- **CONSIGNE**
Poursuivez l'extrait ci-dessous sur les propositions de loi et l'eurocompatibilité, à partir de sa dernière phrase.

- **EXTRAIT**
......

En outre, parmi ces propositions de loi soumises au format de la niche, certaines peuvent effectivement aboutir. Cela a été le cas, l'année dernière, de la proposition de loi relative à l'entretien et au renouvellement du réseau des lignes téléphoniques, à l'unanimité des députés en commission comme en séance. Mais d'autres propositions de loi – comme en l'espèce – ont plutôt pour objet de faire émerger des débats, et de poser des questions de fond. À ce titre, je serai bien présent lors des débats du projet de loi Sapin II en séance, et je ne manquerai pas de décliner, dans mes interventions et sous forme d'amendements, mes propositions.
Sur la question européenne, je suis conscient de l'exigence de « l'eurocompatibilité ». Dans les propositions que nous pouvons porter, nous sommes alors le nez contre la vitre, que nous découvrons incassable. Mais toute l'histoire de notre activité parlementaire montre que nous avons pu faire bouger des lignes, même lorsque certains bancs de l'Assemblée vouaient aux gémonies l'absence d' « eurocompatibilité » de nos propositions. Je rappelle qu'il y a quelques années, nos débats ont fait émerger la volonté de faire adopter, dans la loi française, un coefficient multiplicateur sur les fruits et légumes. Il nous a été rétorqué que cela était impossible. Nous l'avons tout de même voté ! Même s'il n'a jamais été mis en oeuvre, il fonctionne comme une épée de Damoclès : les fruits et légumes n'ont ainsi pas connu la situation catastrophique de certaines années passées.

......

- **DONNÉES ENREGISTRÉES**
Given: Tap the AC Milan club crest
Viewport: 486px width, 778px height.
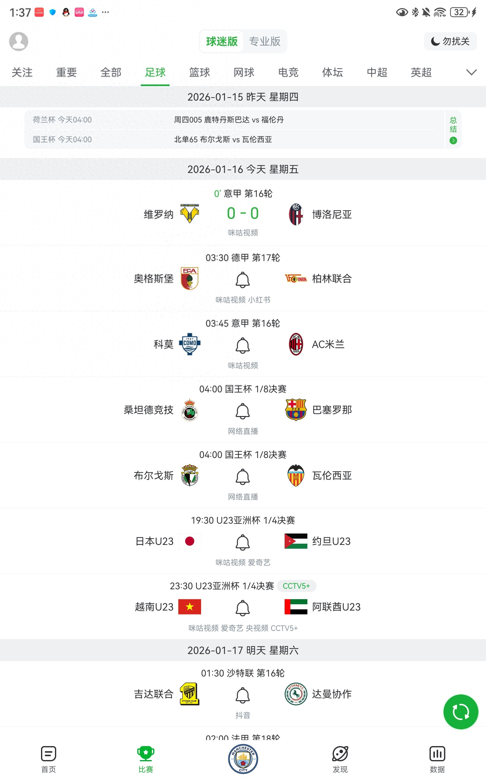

......

- **CORRIGÉ**
Quand on étudie le rapport 2016 de l'Observatoire de la formation des prix et des marges des produits alimentaires sur l'exercice 2015, on voit que les fruits et légumes n'ont pas connu la situation catastrophique qui a été vécue au cours des années précédentes. On voit par-là que, quelquefois, un outil qu'on inscrit dans la loi en prévision de crises, ou comme une menace par rapport à ceux qui liquident le devenir de certains producteurs, a sa valeur. Nous avons réussi à l'inscrire, même s'il n'a jamais été actionné. J'ai bien conscience que le coefficient multiplicateur peut présenter des difficultés d'application, y compris sur des produits comme le lait, lorsque l'on voit qu'il y a les laits de grande consommation, les laits transformés en yaourt ou en fromage, d'autres transformés en poudre, d'autres qui partent sur le marché mondial, notamment dans le cadre de nos relations commerciales avec la Chine. Pour autant, je suis persuadé que l'étendre à la viande et au lait pourrait être un levier pouvant être actionné en cas de crise grave ou en perspective d'une crise grave. Je sais bien que ce n'est pas la solution miracle : vos interventions ont montré que les leviers d'action sont multiples et qu'un seul ne peut résoudre les problèmes structurels de notre agriculture.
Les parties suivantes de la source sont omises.